(Screenshot grounding data)
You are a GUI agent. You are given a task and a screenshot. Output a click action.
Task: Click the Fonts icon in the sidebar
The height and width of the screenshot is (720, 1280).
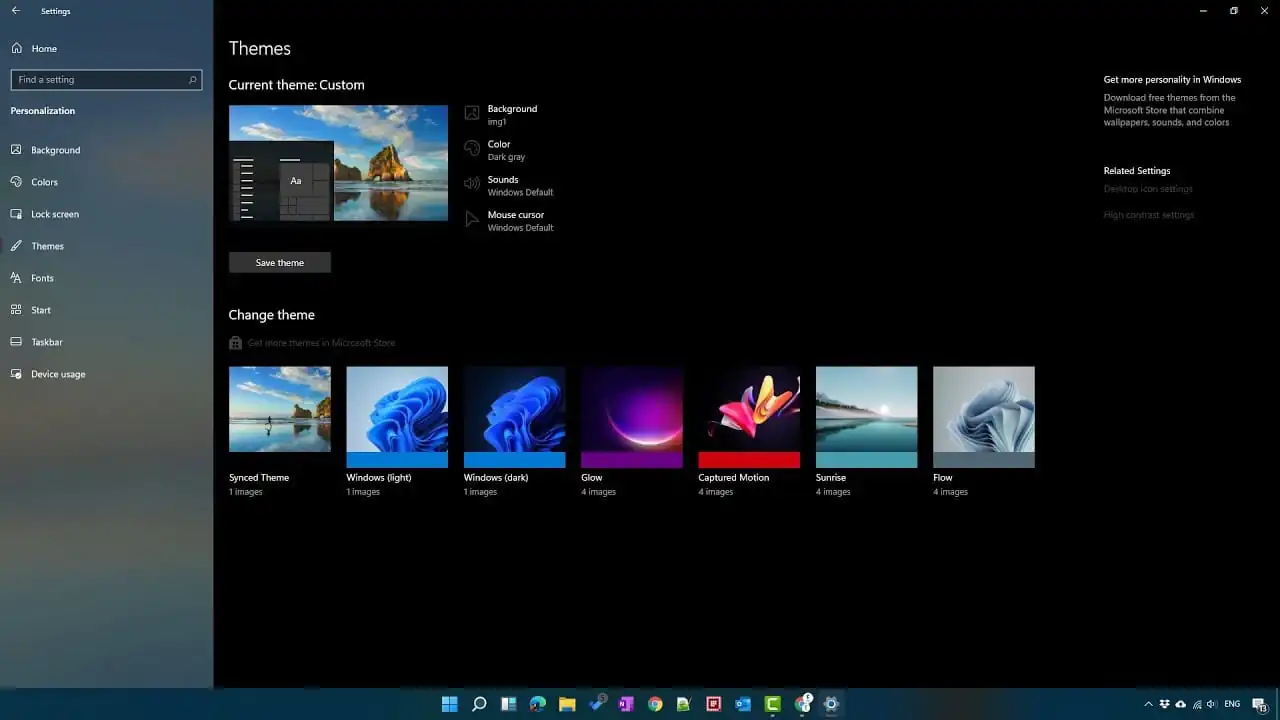point(16,278)
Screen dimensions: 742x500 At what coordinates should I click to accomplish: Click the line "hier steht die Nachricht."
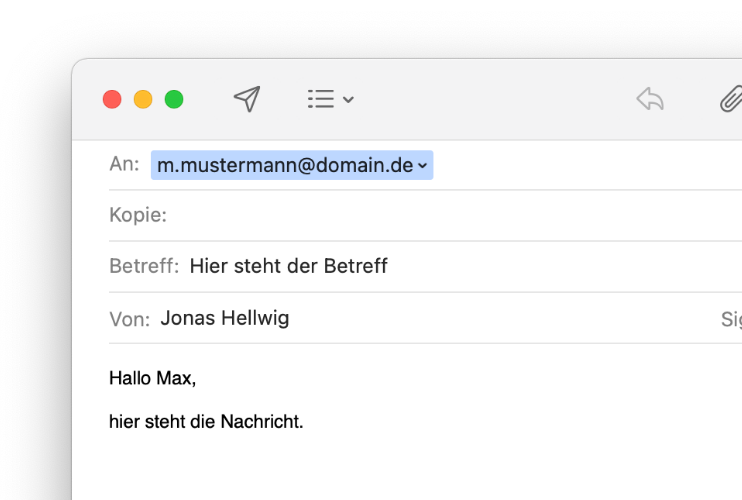pyautogui.click(x=206, y=422)
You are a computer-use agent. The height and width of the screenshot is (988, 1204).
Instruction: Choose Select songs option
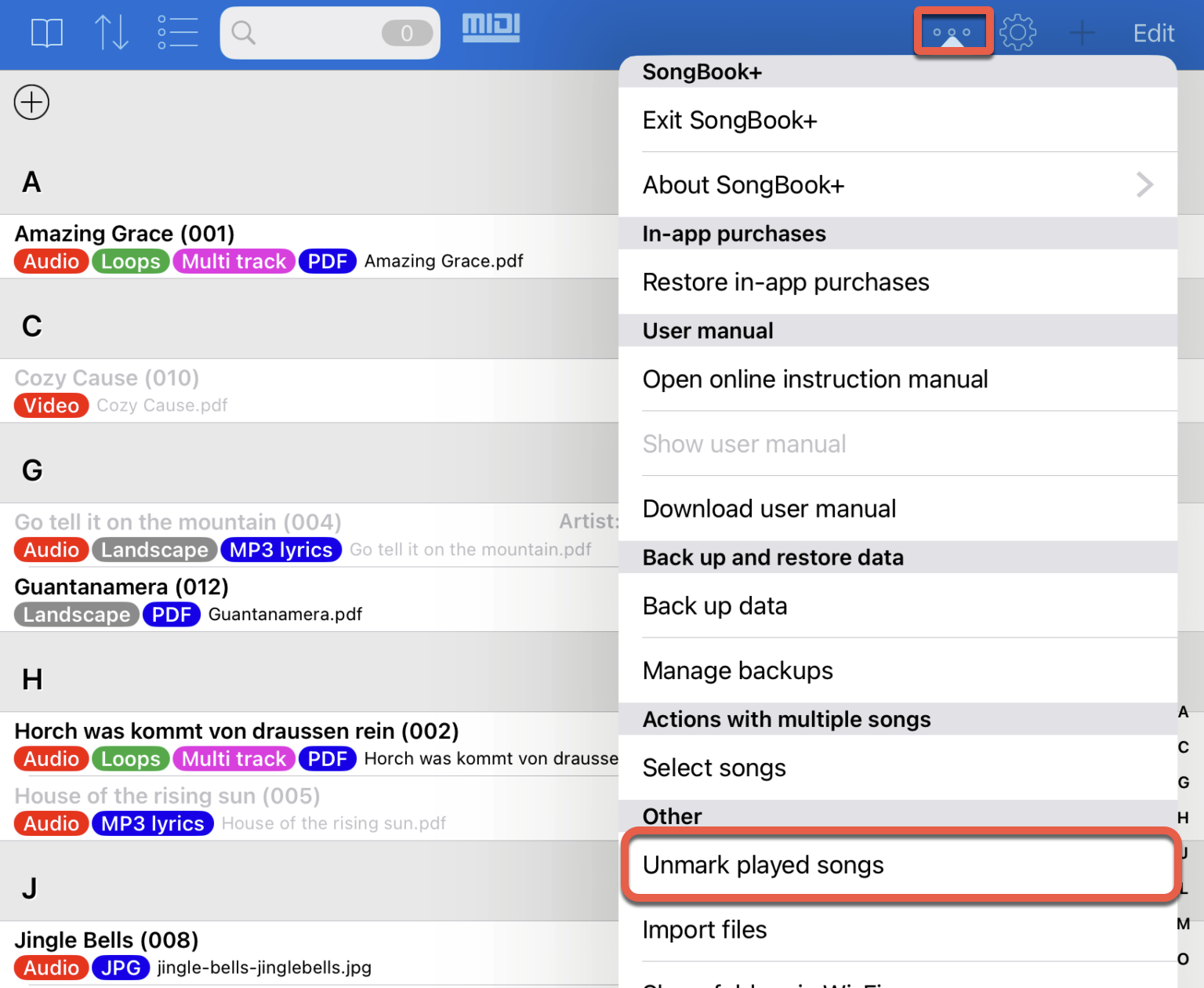898,768
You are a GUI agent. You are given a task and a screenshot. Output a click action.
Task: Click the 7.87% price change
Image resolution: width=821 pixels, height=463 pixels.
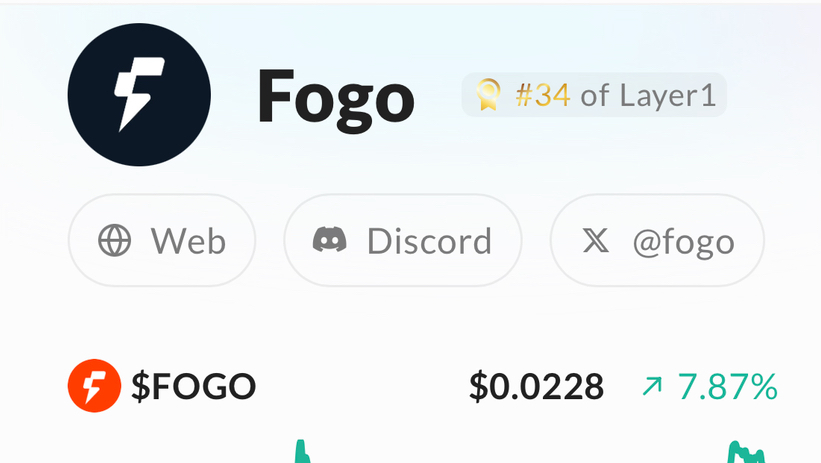pyautogui.click(x=728, y=387)
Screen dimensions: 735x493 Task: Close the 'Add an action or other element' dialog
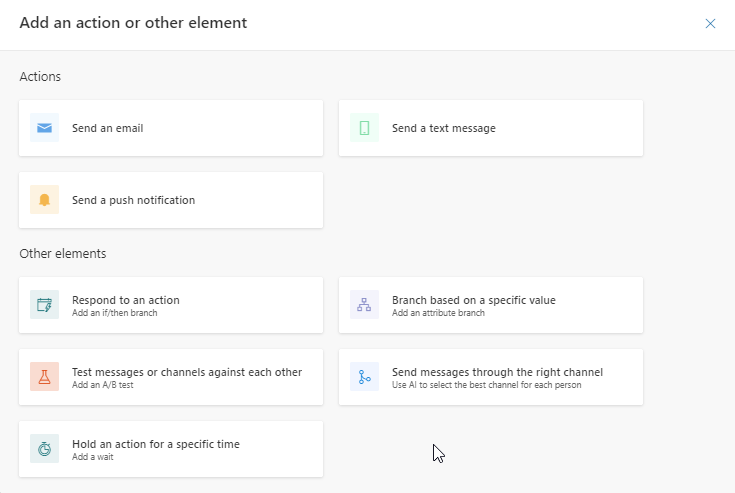click(710, 23)
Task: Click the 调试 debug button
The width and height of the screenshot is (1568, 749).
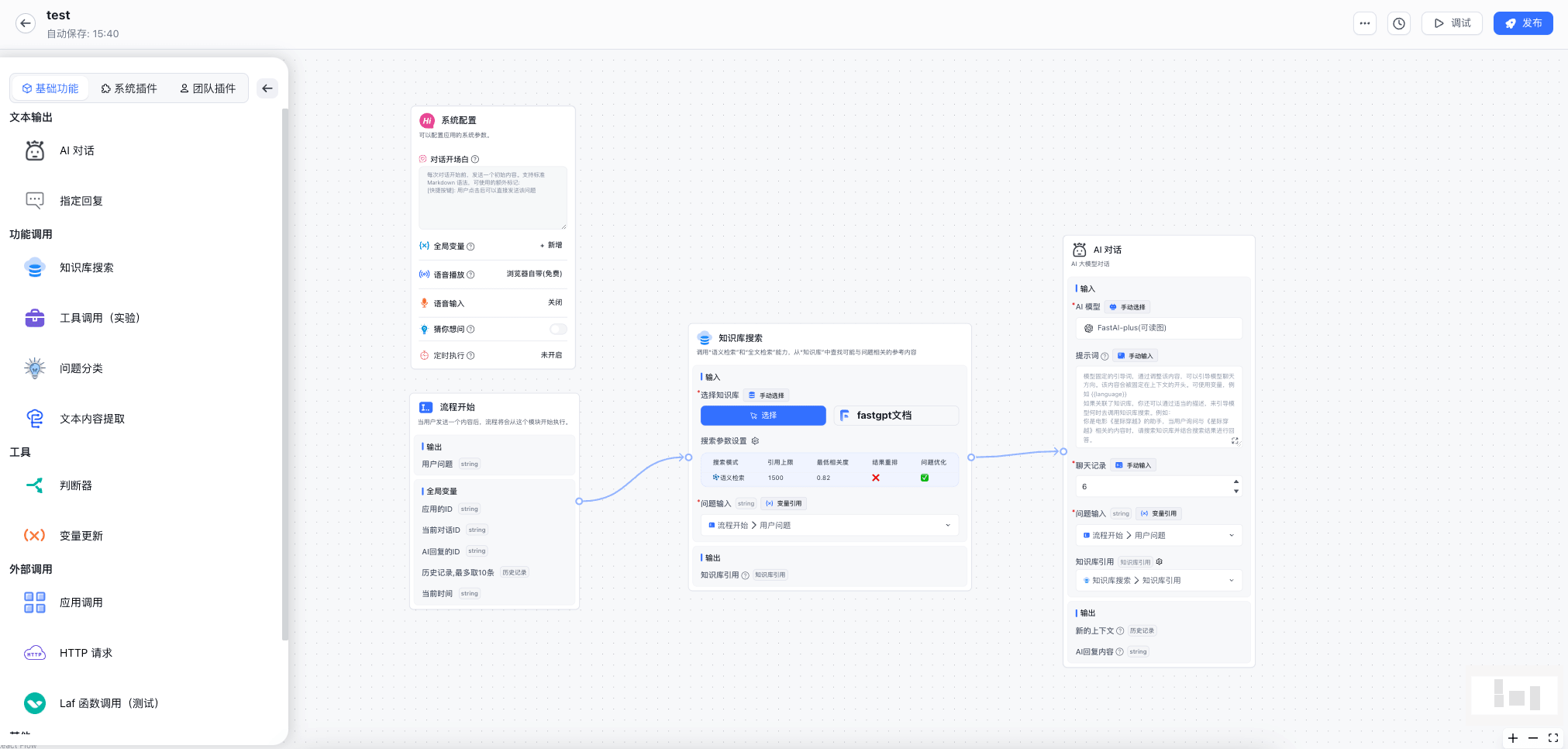Action: 1452,23
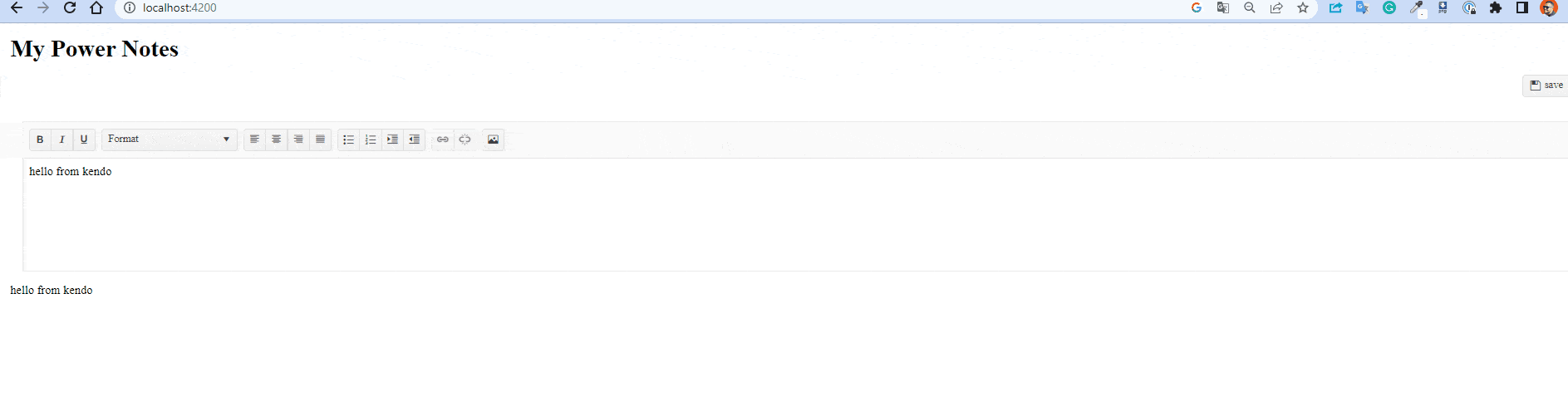
Task: Reload the browser page
Action: coord(70,8)
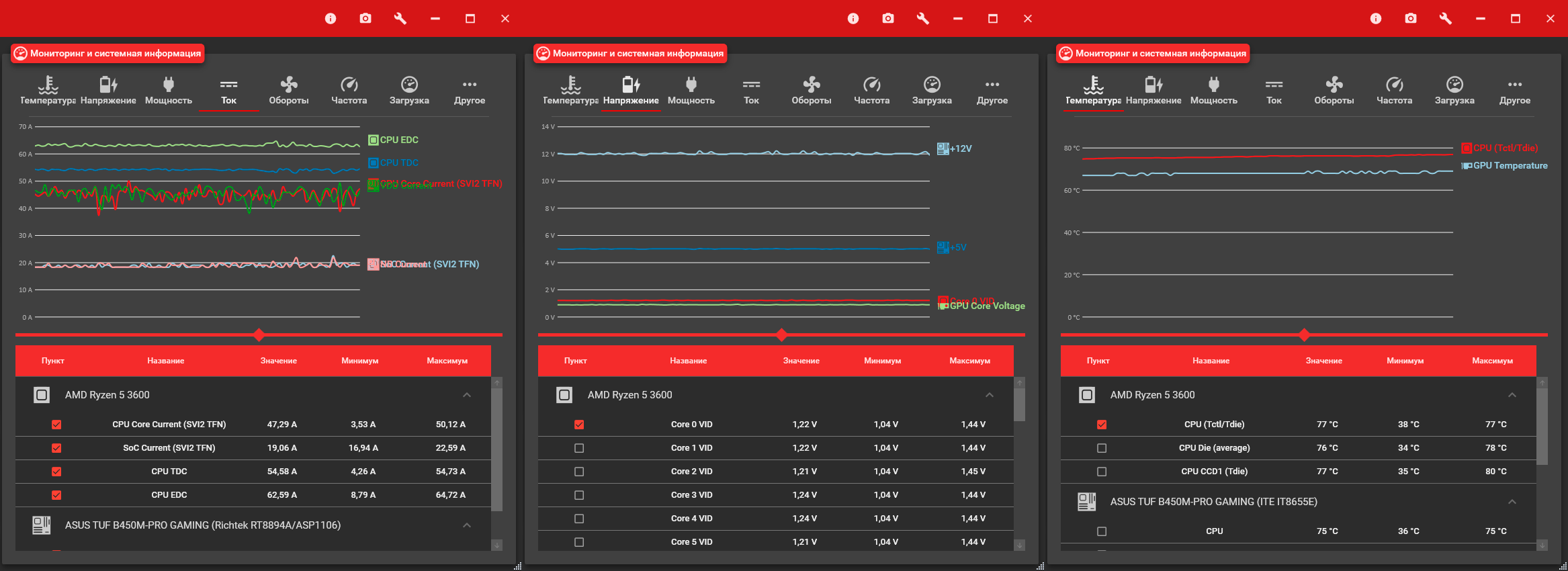
Task: Collapse the ASUS TUF B450M-PRO GAMING (ITE IT8655E) group
Action: pos(1512,502)
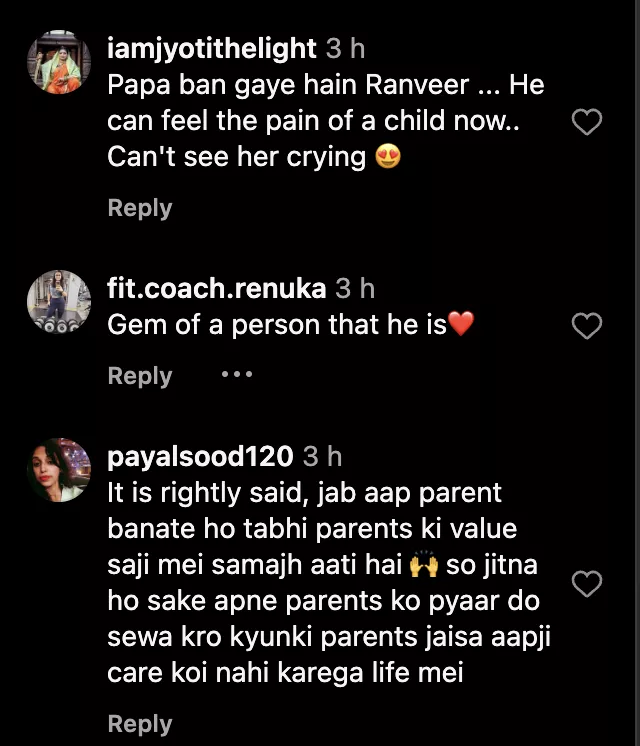Visit the fit.coach.renuka username link
The width and height of the screenshot is (640, 746).
216,289
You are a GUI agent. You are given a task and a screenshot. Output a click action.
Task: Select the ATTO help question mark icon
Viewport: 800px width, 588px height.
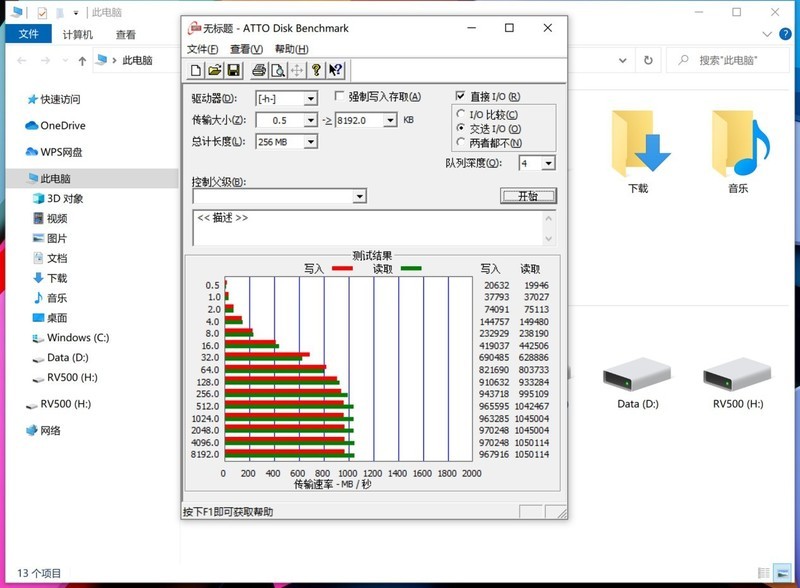point(317,70)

(About this exercise): Search the entries for "icon" and copy out each line that has it.

(Task response):
Task: Click the Fonts icon in the sidebar
Task: Select the ATTO help question mark icon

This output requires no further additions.